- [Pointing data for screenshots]
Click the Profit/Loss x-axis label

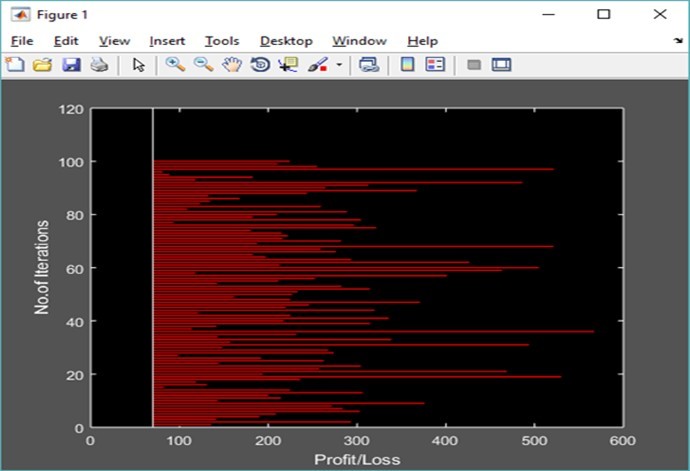(357, 459)
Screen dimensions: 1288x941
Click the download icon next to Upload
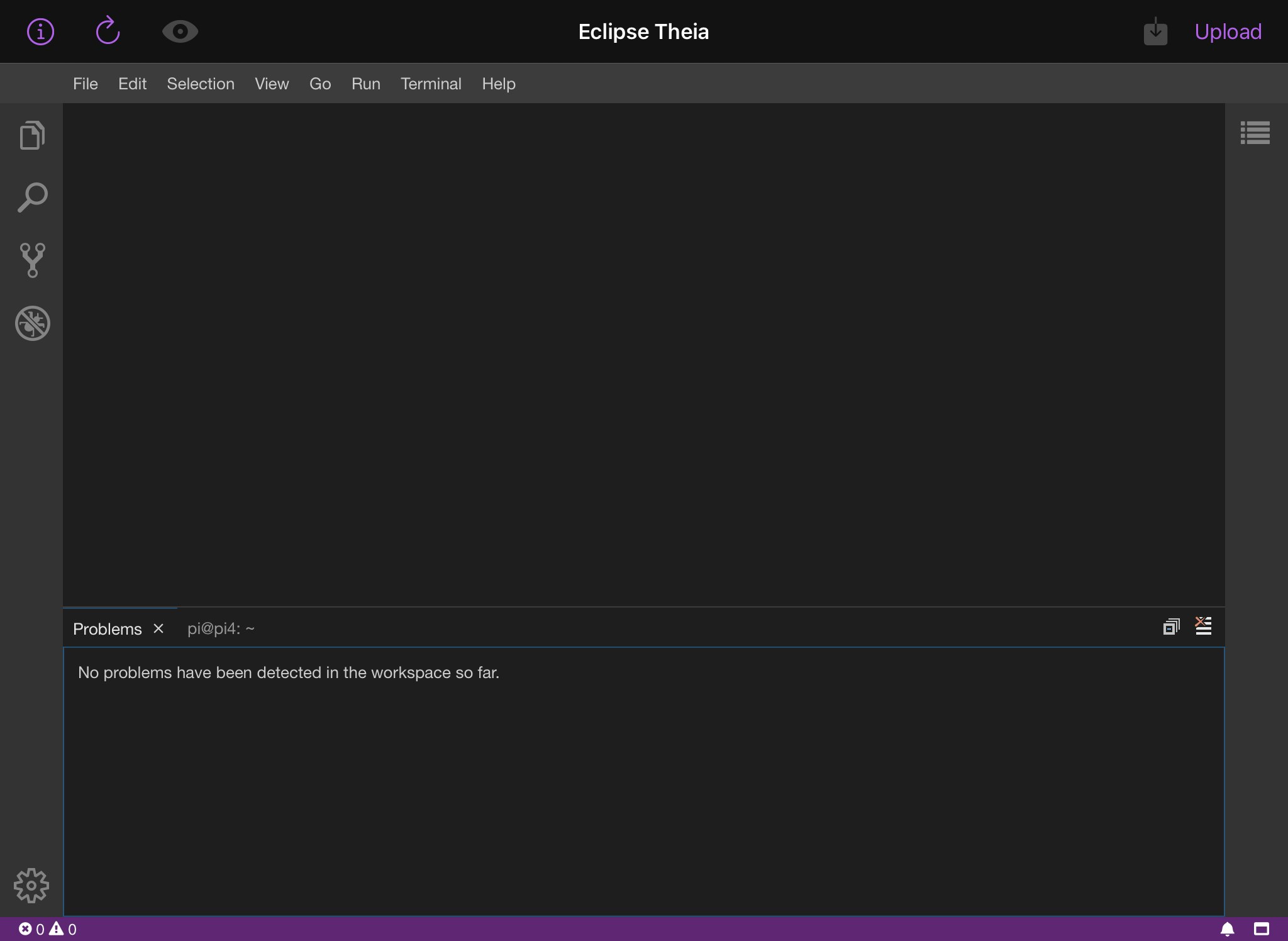click(1155, 31)
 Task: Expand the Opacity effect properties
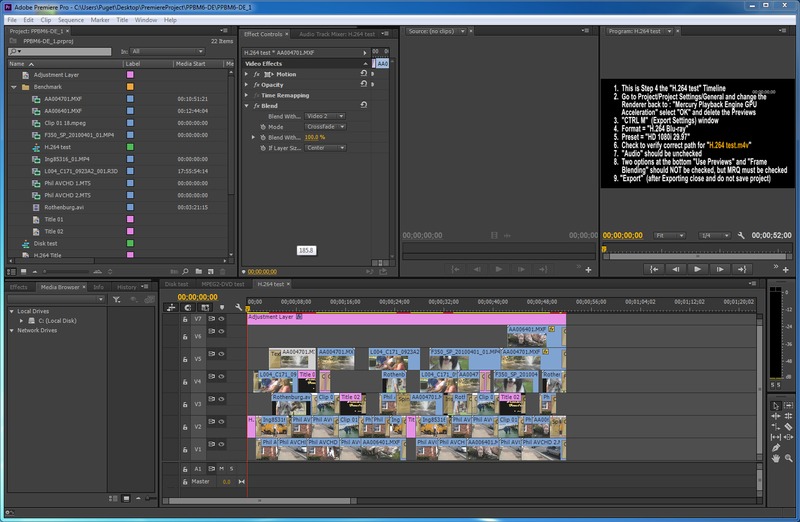click(248, 85)
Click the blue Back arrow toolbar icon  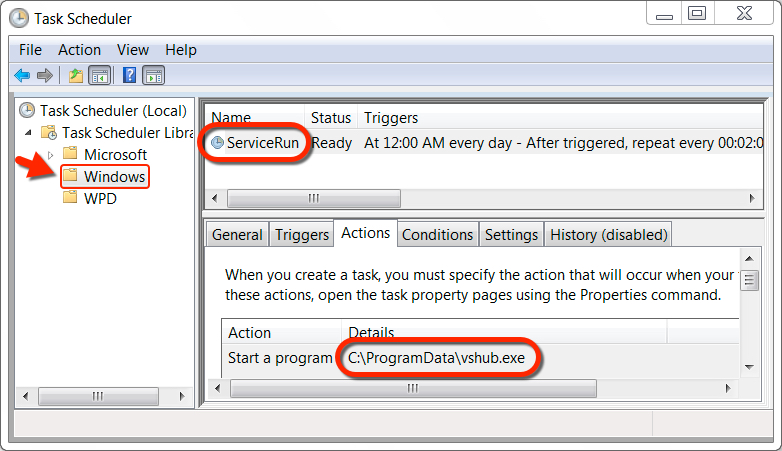[22, 76]
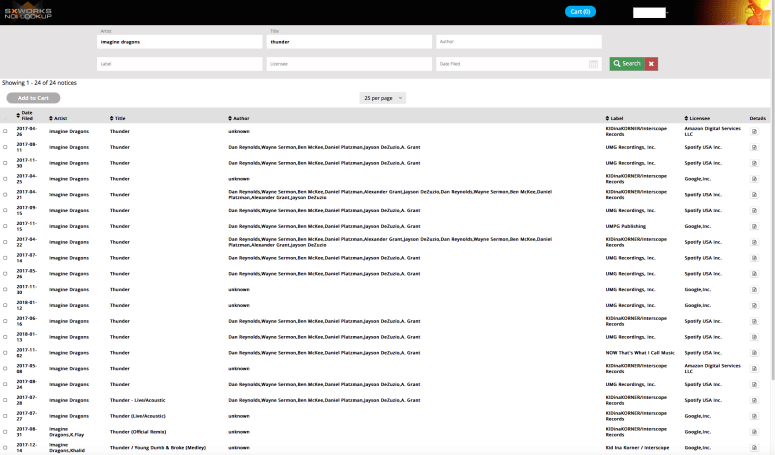775x455 pixels.
Task: Sort by Label column header
Action: (x=616, y=118)

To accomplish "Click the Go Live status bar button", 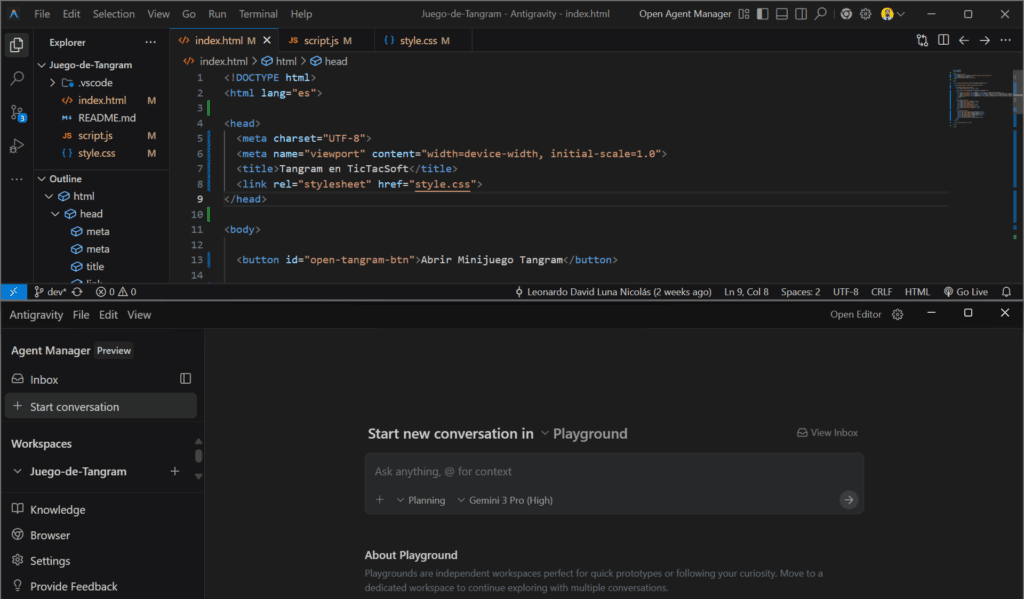I will [965, 292].
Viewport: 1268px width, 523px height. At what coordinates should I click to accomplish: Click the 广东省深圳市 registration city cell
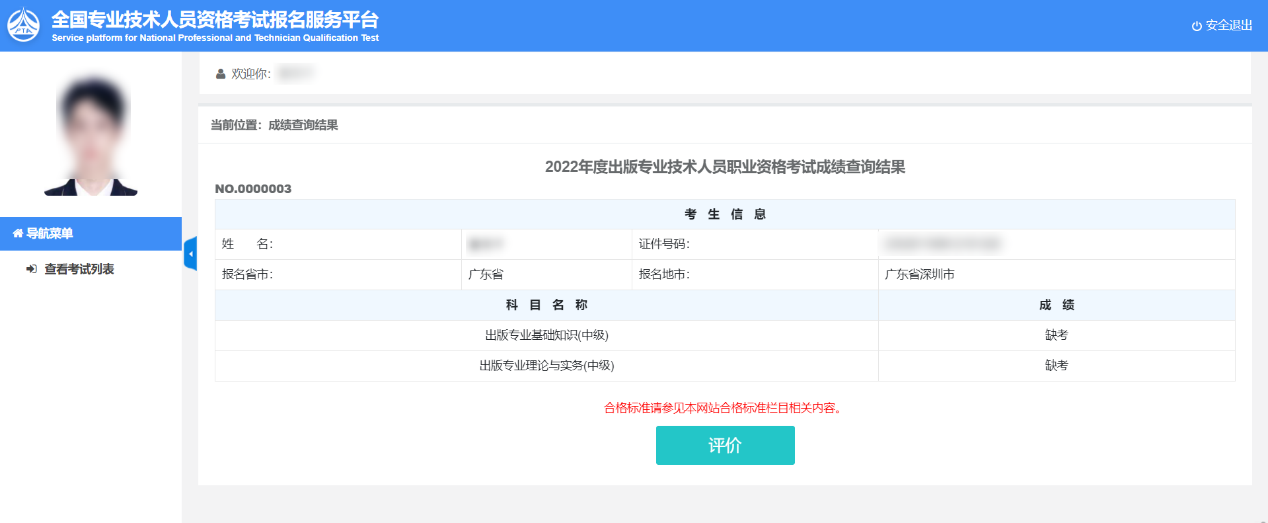[x=919, y=274]
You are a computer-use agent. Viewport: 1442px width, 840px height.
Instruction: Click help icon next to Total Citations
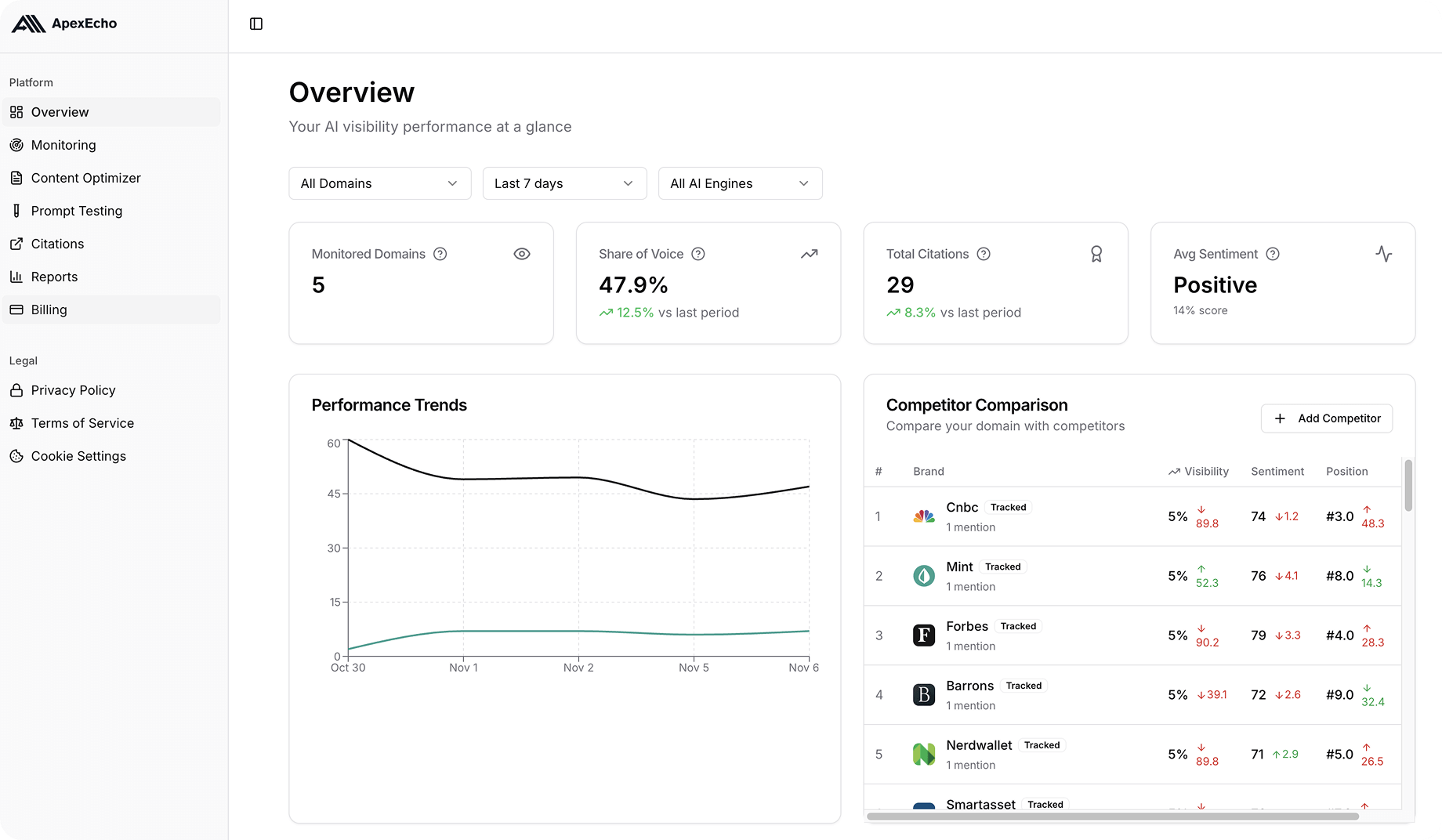click(984, 254)
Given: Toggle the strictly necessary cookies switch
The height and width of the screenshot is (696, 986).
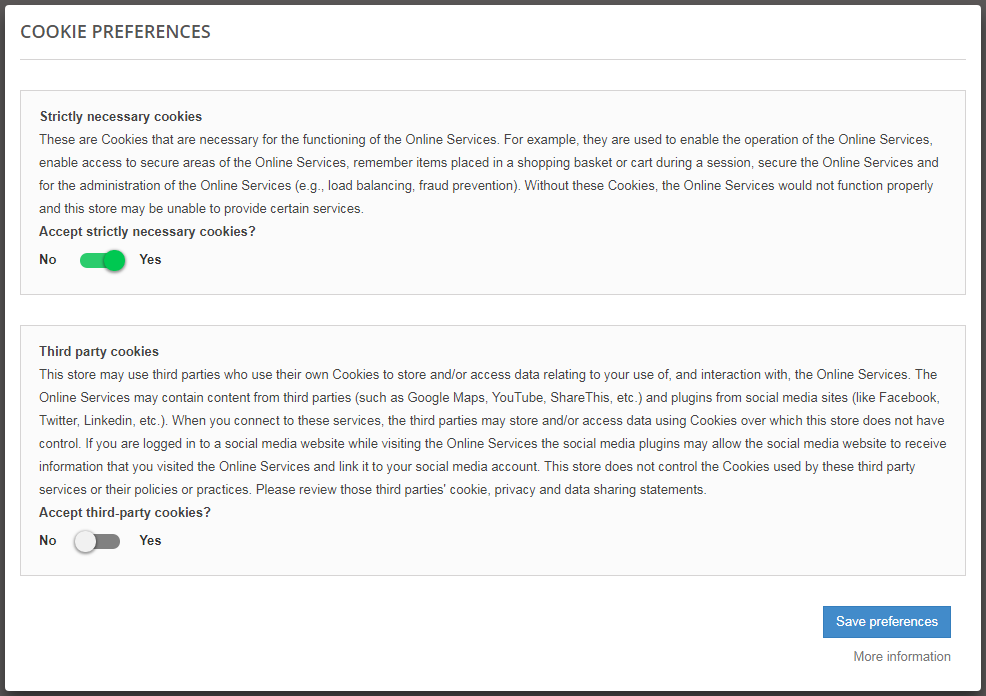Looking at the screenshot, I should click(102, 260).
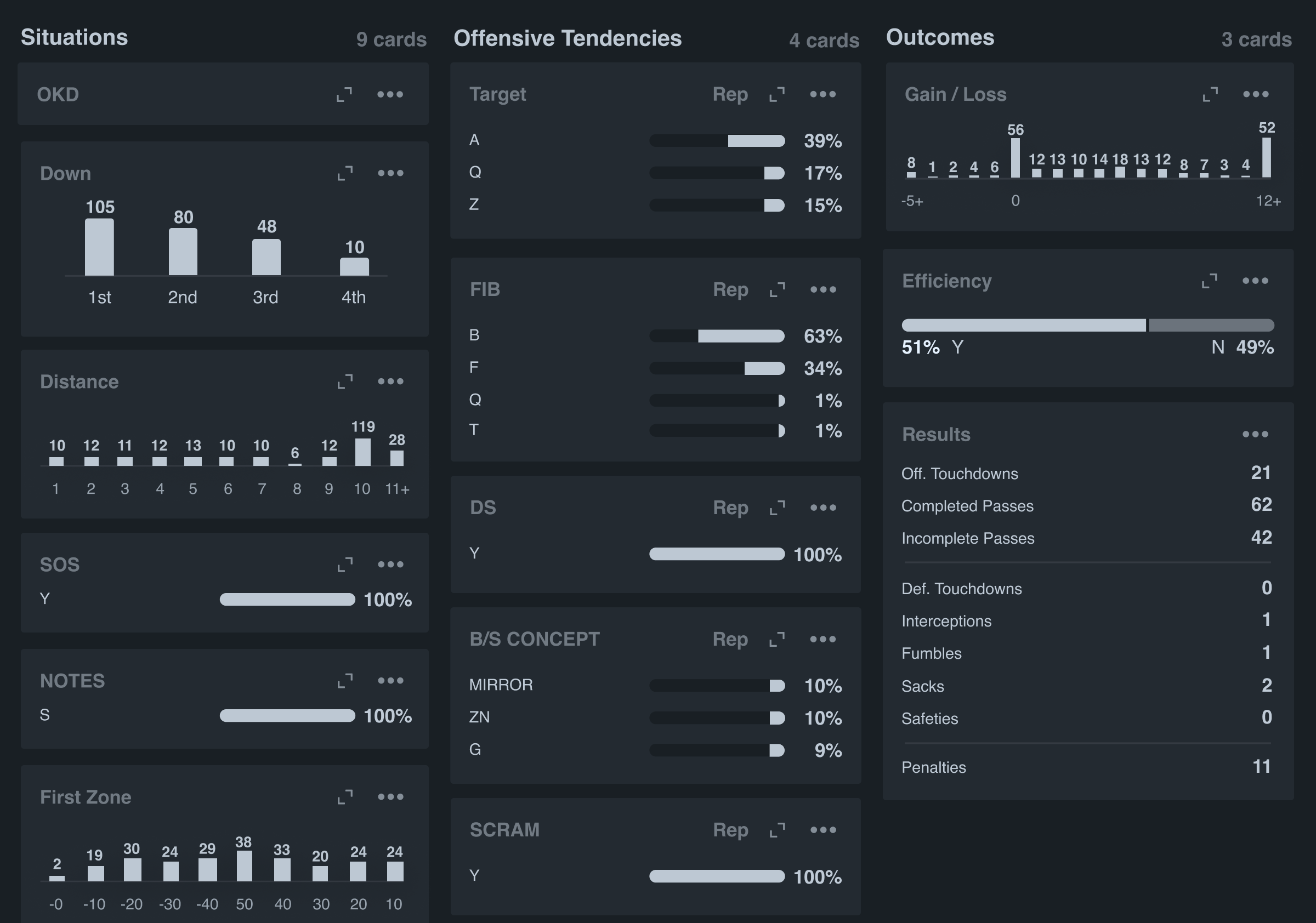Toggle Rep on the DS card
Screen dimensions: 1316x923
(x=730, y=508)
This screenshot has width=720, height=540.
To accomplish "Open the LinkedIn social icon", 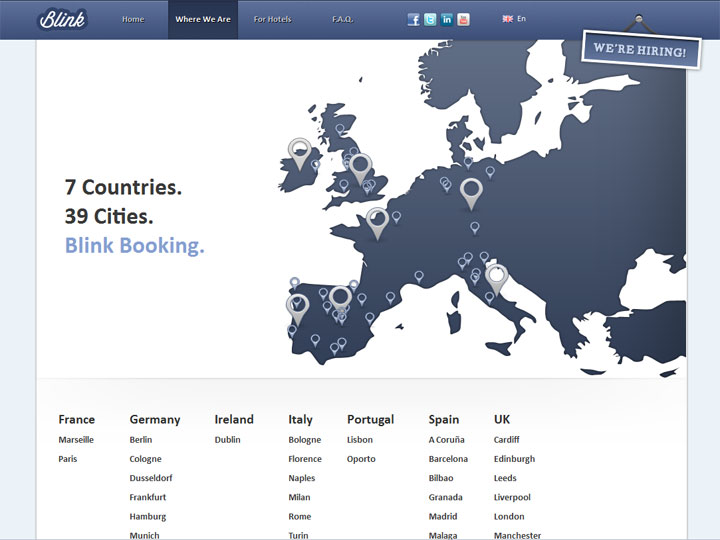I will pos(447,19).
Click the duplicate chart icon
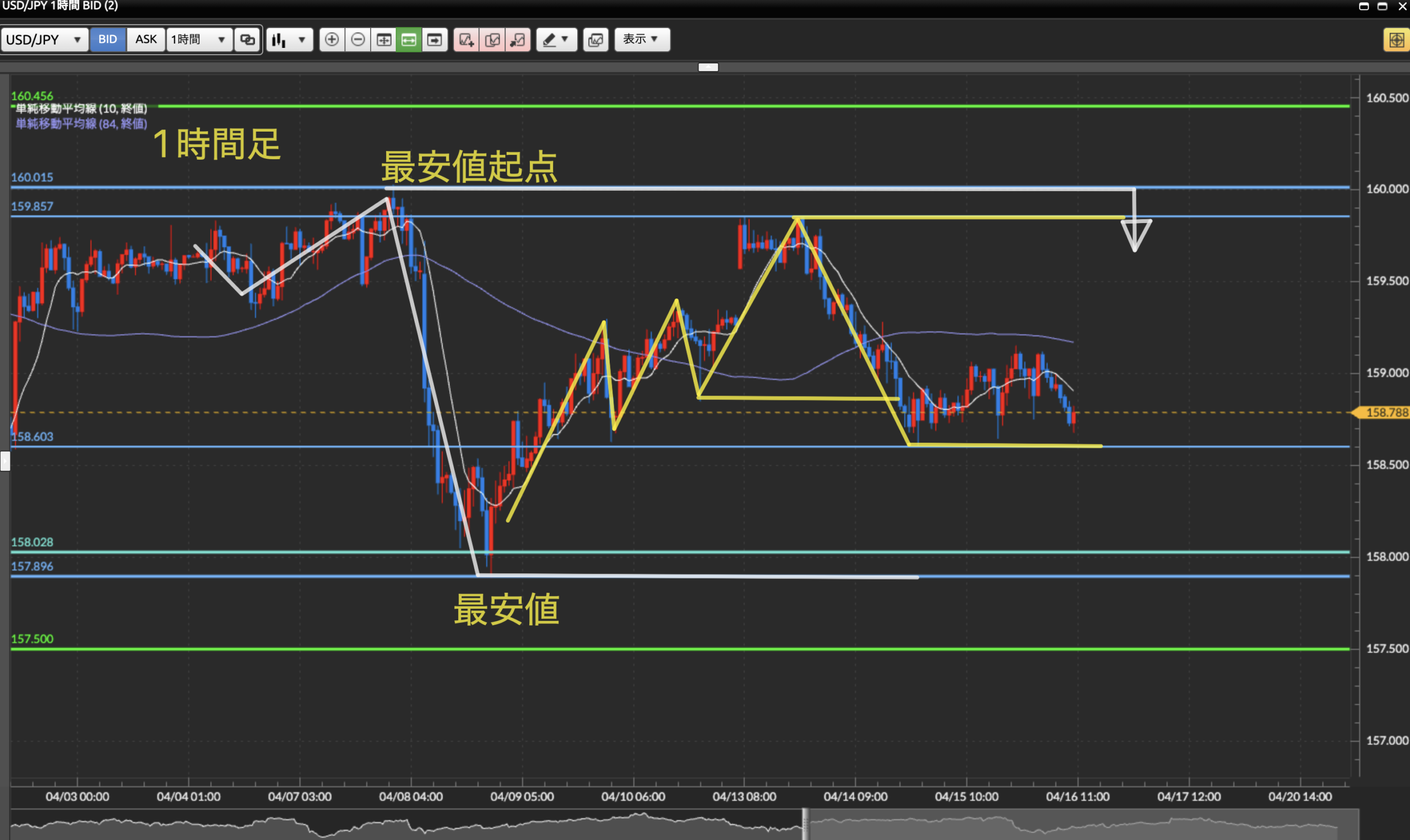Screen dimensions: 1410x840 point(492,40)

- [Given problem] Copy the lines of the items from the line with "Viewport: 1268px width, 523px" up to and including the line with "(x=730, y=508)", without any of the pictures.

- [The solution]
Viewport: 1268px width, 523px height. At what coordinates should I click to accomplish: Click the 广东省深圳市 registration city cell
[x=919, y=274]
You are a computer-use agent. Viewport: 1442px width, 840px height.
Instruction: Click help icon next to Total Citations
click(984, 254)
Given: Toggle the strictly necessary cookies switch
The height and width of the screenshot is (696, 986).
Looking at the screenshot, I should click(102, 260).
Toggle Rep on the DS card
Screen dimensions: 1316x923
(x=730, y=508)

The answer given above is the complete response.